Mangiò velocemente e si preparò a partire. Tornato a casa, trovò sua madre che saltava la cena a causa del caldo.

“Beh,” disse, “lei aveva due gelati.”

Rizzotti ha detto che il caldo e la siccità ora definiscono il suo lavoro, che in questo periodo dell’anno è principalmente legato alla gestione dell’acqua: decidere quali campi ricevono quanta acqua. Alle riunioni della confederazione che gestisce l’approvvigionamento idrico e stabilisce le quote tra gli agricoltori, ci sono risse e schiamazzi.

“Un campo si è scontrato con un altro”, ha detto Rizzotti. “La guerra dei poveri contro i poveri”.

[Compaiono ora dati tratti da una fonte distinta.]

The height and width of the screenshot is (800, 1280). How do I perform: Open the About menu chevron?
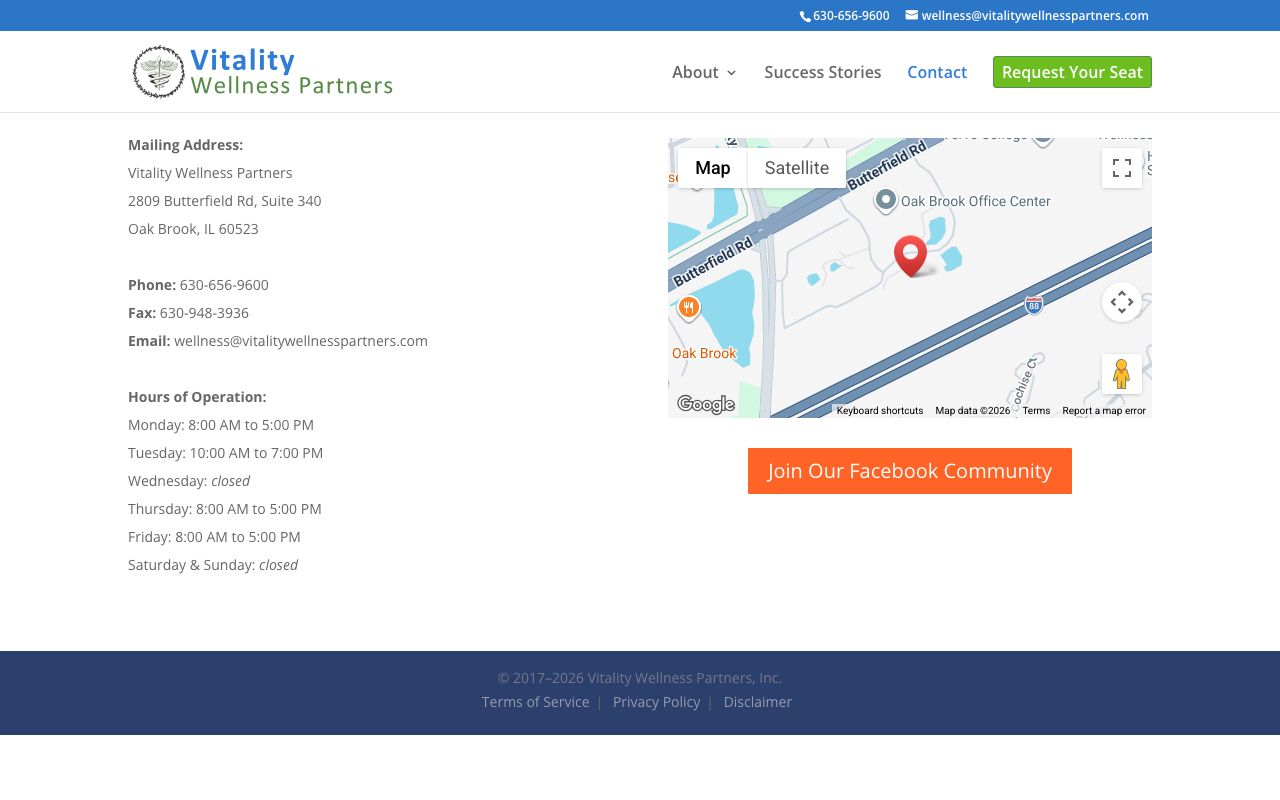tap(731, 73)
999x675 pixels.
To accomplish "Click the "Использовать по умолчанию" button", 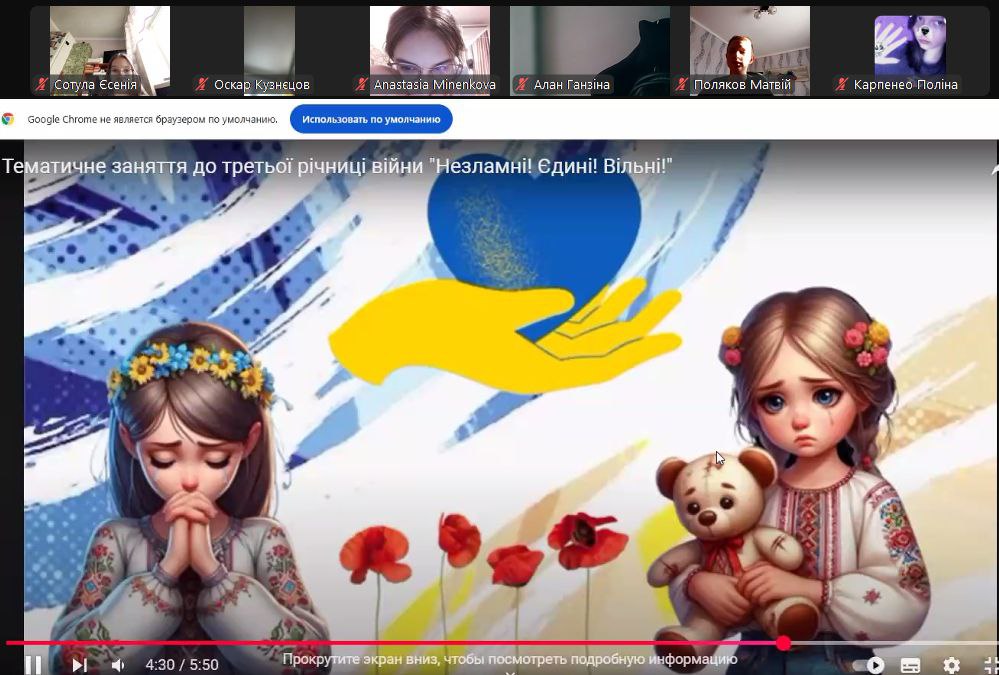I will [371, 119].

Si considera non solo un agricoltore, ma anche un investitore e uno stratega. Una domanda più rilevante ora è se una grave siccità sia un’anomalia. Pochi contadini che conosce stanno scommettendo su un ritorno alla normalità. Ma gli agricoltori non vogliono affrontare la realtà perché è troppo dolorosa, ha detto Rizzotti.

“Perché sta distruggendo un campo che risale a secoli fa”, ha detto.

Rizzotti ha detto di aver trascorso anni saggiamente. Non ha debiti folli. In tempi buoni, ha fatto alcune salvate. Un anno difficile può essere superato, ha detto. Ma non gli anni difficili. Recentemente ha piantato un po’ di soia, che consuma meno acqua del riso. Lungo la strada, ha detto, poteva immaginare di convertire il 50 per cento della sua terra in soia e grano.

È un modo, ha detto, per “ridurre il rischio”.

Si riferisce anche al risotto minore, che si è evoluto dal risotto risotto.